Repeat the lines between the line holding "Where should I click to: Sort" and the line holding "Looking at the screenshot, I should point(56,220).", inclusive.

##########

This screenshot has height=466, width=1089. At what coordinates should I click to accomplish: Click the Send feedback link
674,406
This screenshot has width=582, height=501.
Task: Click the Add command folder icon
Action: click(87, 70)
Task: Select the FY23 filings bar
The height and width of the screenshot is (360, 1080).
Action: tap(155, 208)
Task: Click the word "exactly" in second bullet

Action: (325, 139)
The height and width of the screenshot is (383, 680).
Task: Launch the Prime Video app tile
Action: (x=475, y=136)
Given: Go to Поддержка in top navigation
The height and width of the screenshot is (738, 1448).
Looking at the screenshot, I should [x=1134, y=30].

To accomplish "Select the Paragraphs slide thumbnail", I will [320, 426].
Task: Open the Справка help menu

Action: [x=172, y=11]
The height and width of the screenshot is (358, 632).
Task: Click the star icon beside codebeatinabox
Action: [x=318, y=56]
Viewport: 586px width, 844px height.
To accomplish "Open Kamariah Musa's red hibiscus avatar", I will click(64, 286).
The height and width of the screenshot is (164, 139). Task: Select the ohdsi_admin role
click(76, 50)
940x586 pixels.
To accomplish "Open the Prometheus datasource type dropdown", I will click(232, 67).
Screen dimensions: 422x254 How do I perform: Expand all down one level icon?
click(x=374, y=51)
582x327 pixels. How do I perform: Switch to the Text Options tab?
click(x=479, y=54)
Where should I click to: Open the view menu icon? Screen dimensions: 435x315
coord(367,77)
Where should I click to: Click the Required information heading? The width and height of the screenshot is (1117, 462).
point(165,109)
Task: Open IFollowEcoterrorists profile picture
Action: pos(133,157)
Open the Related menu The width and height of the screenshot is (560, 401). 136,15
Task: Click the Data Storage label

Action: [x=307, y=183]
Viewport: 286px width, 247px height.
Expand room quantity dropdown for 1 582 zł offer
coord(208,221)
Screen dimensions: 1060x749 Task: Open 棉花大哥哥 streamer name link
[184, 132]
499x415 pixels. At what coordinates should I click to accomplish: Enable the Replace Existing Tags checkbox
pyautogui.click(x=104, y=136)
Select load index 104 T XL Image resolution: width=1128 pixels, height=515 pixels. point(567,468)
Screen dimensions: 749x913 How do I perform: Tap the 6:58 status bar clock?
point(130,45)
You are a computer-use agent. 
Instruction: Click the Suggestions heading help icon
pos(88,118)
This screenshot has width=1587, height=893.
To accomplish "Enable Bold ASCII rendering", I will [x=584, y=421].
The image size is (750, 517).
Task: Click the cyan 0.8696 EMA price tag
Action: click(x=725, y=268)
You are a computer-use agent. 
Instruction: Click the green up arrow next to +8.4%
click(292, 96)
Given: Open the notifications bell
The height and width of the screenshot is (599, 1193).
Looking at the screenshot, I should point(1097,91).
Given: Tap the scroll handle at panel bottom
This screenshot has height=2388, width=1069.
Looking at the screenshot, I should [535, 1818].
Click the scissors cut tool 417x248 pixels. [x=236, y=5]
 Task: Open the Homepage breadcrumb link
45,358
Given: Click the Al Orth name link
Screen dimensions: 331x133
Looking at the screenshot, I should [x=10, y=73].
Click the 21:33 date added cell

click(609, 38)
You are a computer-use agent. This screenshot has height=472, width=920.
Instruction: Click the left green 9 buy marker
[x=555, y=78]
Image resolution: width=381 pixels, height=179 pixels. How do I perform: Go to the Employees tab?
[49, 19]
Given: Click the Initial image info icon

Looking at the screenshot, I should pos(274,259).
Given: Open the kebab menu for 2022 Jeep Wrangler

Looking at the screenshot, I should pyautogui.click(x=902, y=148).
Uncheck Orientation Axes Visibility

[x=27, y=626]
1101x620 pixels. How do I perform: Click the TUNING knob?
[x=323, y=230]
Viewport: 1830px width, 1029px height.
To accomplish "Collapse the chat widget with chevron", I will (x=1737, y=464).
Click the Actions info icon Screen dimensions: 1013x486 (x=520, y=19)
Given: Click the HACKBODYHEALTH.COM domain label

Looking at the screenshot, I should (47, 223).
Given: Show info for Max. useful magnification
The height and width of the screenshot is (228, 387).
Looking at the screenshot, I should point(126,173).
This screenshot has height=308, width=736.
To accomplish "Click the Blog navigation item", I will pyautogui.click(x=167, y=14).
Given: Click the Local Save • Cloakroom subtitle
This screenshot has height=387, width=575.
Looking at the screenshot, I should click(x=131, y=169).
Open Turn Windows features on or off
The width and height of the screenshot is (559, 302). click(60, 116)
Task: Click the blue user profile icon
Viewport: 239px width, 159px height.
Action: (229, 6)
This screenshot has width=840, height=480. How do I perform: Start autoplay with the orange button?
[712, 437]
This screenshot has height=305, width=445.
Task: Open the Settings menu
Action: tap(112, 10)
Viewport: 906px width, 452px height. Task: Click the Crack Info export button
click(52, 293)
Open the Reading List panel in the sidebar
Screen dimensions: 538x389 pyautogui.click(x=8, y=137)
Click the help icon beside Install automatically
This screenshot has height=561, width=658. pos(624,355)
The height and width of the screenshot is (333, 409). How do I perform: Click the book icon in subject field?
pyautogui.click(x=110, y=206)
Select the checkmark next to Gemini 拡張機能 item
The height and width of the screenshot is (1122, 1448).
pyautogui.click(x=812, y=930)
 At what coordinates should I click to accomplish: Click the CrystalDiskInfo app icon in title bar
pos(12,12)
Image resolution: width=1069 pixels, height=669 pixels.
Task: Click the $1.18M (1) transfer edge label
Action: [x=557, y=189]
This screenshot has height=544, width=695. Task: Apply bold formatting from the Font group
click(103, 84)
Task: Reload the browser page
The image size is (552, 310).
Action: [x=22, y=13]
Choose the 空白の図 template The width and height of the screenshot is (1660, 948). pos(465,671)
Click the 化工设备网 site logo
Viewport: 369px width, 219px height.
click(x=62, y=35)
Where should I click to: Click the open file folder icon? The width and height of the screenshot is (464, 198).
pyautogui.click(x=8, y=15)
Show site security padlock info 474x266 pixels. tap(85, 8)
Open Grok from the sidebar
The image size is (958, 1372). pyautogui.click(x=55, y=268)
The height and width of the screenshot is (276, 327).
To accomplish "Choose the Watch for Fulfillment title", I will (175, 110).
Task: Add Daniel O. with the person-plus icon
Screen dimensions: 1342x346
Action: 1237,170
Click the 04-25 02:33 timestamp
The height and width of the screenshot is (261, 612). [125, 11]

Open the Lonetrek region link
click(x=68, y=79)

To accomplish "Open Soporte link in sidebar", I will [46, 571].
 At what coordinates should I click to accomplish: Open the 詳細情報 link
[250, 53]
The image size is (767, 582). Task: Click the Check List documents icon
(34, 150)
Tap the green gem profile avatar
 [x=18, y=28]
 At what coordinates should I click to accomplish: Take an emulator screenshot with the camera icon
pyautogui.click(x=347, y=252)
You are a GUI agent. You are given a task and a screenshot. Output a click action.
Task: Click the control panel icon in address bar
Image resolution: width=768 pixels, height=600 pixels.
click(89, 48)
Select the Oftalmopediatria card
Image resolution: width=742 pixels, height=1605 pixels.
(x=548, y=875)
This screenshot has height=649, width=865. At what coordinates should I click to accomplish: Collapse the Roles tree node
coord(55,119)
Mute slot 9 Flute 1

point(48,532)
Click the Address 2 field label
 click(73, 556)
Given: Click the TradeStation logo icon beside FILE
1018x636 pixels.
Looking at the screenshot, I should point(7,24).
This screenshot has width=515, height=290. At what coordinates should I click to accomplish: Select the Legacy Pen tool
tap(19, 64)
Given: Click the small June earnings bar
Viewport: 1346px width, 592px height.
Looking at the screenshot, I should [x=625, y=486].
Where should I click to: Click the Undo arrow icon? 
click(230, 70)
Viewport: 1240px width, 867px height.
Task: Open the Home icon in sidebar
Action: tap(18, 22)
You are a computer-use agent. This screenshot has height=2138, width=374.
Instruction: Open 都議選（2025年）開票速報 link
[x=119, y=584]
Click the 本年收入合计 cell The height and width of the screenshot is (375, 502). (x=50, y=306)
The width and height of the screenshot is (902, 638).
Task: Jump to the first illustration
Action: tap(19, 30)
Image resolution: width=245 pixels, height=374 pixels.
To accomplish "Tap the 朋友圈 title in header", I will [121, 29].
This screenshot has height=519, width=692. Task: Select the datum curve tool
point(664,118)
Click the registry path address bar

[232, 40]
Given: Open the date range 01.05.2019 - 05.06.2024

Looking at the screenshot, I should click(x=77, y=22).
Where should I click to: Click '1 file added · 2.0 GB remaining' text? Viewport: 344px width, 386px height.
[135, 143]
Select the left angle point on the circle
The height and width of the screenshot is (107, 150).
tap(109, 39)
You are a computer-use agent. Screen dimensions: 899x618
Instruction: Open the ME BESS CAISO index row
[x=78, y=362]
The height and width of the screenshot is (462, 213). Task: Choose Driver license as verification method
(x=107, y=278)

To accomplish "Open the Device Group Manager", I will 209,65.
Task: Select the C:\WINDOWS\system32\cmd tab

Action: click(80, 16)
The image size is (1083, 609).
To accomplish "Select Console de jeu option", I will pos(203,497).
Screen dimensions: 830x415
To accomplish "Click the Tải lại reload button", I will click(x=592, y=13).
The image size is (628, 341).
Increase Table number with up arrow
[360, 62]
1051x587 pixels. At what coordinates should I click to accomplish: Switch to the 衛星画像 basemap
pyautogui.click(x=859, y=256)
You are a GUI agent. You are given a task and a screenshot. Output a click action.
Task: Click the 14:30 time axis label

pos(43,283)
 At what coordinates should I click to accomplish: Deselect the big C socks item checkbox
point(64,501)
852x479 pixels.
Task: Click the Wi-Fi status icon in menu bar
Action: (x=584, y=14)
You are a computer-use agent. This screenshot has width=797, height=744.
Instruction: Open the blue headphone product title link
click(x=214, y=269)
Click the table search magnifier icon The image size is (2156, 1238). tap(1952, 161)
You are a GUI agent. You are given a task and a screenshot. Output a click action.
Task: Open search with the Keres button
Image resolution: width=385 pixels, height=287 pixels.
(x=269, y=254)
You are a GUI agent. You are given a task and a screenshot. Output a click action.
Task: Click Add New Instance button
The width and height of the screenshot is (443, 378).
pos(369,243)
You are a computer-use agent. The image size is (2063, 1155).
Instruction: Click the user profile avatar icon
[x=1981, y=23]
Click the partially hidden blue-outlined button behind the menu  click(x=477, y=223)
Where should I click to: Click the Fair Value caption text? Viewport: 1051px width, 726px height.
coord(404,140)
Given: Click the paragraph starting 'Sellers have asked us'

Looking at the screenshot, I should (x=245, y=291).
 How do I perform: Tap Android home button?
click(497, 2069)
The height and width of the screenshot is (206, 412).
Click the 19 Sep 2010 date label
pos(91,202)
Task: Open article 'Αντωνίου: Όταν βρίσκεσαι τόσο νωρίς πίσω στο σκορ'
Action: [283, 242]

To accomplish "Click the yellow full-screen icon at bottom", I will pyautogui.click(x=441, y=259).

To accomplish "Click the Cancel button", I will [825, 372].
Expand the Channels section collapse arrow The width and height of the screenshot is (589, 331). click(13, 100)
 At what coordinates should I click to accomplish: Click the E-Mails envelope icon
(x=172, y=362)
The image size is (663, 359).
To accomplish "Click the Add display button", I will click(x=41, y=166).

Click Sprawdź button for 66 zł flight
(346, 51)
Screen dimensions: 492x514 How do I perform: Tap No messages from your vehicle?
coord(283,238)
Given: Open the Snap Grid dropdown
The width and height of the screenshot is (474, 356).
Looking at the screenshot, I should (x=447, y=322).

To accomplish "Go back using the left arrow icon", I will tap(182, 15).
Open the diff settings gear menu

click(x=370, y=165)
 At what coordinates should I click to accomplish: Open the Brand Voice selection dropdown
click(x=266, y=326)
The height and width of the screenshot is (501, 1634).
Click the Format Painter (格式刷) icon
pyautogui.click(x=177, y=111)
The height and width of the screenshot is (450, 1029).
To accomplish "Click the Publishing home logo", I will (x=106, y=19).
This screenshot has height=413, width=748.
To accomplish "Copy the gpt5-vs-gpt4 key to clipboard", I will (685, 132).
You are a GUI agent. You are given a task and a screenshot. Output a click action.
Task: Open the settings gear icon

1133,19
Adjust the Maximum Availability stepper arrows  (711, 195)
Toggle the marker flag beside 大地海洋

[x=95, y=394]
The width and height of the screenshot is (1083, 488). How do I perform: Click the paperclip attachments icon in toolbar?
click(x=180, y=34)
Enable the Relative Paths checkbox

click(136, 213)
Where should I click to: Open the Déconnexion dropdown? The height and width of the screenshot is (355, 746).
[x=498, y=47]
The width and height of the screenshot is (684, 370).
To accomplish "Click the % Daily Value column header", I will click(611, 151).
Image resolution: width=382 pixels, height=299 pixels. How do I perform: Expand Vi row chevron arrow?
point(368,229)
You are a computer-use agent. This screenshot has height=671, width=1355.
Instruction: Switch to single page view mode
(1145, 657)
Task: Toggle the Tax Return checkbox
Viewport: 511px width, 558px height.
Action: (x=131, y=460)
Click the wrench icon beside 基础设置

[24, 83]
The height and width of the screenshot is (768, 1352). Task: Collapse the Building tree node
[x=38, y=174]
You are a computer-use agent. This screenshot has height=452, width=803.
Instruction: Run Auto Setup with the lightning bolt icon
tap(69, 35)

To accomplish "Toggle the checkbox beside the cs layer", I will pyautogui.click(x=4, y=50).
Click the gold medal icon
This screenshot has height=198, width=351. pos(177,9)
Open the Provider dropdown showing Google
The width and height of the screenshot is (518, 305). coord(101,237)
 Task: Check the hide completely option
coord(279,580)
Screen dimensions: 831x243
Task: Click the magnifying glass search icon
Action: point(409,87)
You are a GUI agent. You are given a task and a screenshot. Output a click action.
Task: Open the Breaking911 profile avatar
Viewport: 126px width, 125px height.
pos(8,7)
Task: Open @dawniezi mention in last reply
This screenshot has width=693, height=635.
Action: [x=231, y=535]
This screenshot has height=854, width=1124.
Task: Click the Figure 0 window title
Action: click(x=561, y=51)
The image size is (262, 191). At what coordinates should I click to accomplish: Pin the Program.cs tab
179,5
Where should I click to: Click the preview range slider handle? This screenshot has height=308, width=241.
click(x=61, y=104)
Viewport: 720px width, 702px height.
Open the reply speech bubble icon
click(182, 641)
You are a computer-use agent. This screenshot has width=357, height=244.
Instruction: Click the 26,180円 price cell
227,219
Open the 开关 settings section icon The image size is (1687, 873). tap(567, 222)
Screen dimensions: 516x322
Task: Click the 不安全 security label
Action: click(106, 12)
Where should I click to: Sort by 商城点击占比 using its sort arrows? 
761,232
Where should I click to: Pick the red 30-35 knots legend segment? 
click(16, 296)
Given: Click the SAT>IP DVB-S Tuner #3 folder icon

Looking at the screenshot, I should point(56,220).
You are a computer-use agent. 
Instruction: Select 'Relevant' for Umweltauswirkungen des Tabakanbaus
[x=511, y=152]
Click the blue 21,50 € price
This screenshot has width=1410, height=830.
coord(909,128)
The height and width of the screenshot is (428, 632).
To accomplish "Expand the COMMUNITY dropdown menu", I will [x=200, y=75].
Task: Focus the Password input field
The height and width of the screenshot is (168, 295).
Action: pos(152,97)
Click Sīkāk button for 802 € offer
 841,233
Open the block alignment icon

##########

RESULT FOR THIS EXERCISE:
Where should I click to: Sort by 商城点击占比 using its sort arrows? 
761,232
Where should I click to: Pick the red 30-35 knots legend segment? 
click(16, 296)
Given: Click the SAT>IP DVB-S Tuner #3 folder icon

Looking at the screenshot, I should point(56,220).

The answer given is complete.